Les larves ont été trouvées dans la région ombilicale du veau, et aucun cas supplémentaire n'a été détecté jusqu'à présent, selon le Service d'inspection zoosanitaire et phytosanitaire de l'USDA. L'agence a établi une zone de quarantaine de 20 kilomètres autour du site de détection, restreint les déplacements d'animaux à sang chaud dans la zone et accélère le lâcher aérien de 4 millions de mouches mâles stériles par semaine, une stratégie qui avait réussi à éradiquer le parasite dans les années 1960.
Cette détection survient alors que la population bovine américaine se trouve déjà à son niveau le plus bas depuis des décennies, laminée par des années de liquidation du cheptel due à la sécheresse et des coûts élevés des aliments pour animaux. Toute nouvelle perturbation de l'offre liée aux quarantaines ou à l'abattage provoqués par le ver à tête de bélier ferait grimper les prix du bétail, comprimant les marges de Tyson et JBS, qui sont déjà confrontées à des coûts d'intrants élevés. L'USDA a également suspendu les importations de bovins, chevaux et bisons vivants en provenance du Mexique, où le parasite progressait vers le nord, un cas ayant été confirmé dans l'État de Coahuila, à environ 25 miles de la frontière texane.
Quarantaine et efforts de confinement
L'USDA et la Commission de la santé animale du Texas ont activé un commandement unifié des incidents et déployé des chambres de lâcher au sol de mouches stériles en plus du programme de dispersion aérienne. Les responsables ont indiqué qu'ils intensifient la surveillance dans le sud du Texas et ont exhorté les éleveurs à surveiller leurs animaux pour détecter d'éventuelles plaies anormales ou larves autour des orifices corporels. Le parasite, qui creuse dans les tissus vivants des animaux à sang chaud, peut provoquer des blessures graves, voire la mort, s'il n'est pas traité, bien que les responsables aient souligné que la chaîne alimentaire reste sûre, car les vers à tête de bélier n'infestent pas les produits carnés.
Implications pour l'industrie et les marchés
La National Cattlemen's Beef Association a indiqué qu'elle travaillait avec l'USDA depuis plus d'un an pour se préparer à une éventuelle incursion. « Nous avons vaincu ce nuisible nuisible par le passé dans les années 1960 en investissant massivement dans la dispersion de mouches stériles, et la NCBA continuera d'utiliser tous les outils à sa disposition pour garantir l'éradication du ver à tête de bélier aux États-Unis une fois de plus », a déclaré le PDG Colin Woodall dans un communiqué.

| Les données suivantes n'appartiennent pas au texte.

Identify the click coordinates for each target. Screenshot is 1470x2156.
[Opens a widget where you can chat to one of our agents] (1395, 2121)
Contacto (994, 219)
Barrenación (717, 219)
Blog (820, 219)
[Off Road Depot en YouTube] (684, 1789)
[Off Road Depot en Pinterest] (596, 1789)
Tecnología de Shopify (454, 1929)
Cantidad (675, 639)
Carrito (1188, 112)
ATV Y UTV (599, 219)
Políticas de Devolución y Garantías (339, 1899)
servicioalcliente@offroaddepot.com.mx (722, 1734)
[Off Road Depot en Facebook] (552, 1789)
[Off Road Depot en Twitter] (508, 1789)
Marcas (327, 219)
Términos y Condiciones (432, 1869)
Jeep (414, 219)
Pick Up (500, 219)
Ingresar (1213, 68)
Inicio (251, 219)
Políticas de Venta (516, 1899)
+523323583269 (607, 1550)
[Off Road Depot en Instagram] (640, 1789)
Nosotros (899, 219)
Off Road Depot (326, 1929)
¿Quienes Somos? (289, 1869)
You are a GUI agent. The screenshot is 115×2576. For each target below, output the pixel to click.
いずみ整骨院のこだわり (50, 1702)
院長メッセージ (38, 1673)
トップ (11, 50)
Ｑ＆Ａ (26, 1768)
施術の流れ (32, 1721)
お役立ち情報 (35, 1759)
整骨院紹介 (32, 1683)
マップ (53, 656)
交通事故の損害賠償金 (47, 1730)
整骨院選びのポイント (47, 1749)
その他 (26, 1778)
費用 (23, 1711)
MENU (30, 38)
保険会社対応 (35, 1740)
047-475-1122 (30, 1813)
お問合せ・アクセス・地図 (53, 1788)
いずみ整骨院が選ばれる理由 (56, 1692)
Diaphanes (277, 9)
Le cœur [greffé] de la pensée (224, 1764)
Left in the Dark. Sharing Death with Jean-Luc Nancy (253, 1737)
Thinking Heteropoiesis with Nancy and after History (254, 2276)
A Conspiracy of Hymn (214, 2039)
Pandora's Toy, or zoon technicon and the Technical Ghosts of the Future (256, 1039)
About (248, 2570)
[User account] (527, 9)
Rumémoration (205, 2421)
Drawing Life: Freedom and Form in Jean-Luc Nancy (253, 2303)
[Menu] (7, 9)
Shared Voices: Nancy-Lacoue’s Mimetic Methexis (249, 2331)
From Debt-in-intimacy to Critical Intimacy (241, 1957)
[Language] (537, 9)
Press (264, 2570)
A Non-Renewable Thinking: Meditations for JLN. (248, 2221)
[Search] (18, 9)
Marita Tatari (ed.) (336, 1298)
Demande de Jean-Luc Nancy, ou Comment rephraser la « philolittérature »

Pour Tyson et JBS, le moment est particulièrement difficile. Les deux plus grands conditionneurs de viande américains naviguent dans un environnement d'offre de bétail tendue qui a fait grimper les coûts d'abattage et comprimé les marges sur le bœuf de gros. Toute escalade de l'épidémie — nécessitant des zones de quarantaine plus larges ou la dépopulation des troupeaux touchés — resserrerait encore davantage la disponibilité et augmenterait les coûts des matières premières. Les actions Tyson ont chuté de 12 % cette année jusqu'à la clôture de mercredi, tandis que les actions de JBS cotées à New York ont perdu 8 %, les investisseurs intégrant une pression persistante sur les marges due à la hausse des prix du bétail.
L'USDA a indiqué avoir massivement investi dans les installations de production de mouches stériles au Mexique et dans le sud du Texas au cours de l'année écoulée, alors que le parasite se déplaçait vers le nord. « Tous les modèles prévoyaient l'entrée du ver à tête de bélier (New World screwworm) dans le pays en 2025 ; cependant, grâce au travail acharné de l'ensemble de l'administration Trump et de nos partenaires industriels, étatiques et locaux, nous avons pu gagner du temps pour ce moment », a déclaré Hoskins.
Cet article est fourni à titre d'information uniquement et ne constitue pas un conseil en investissement.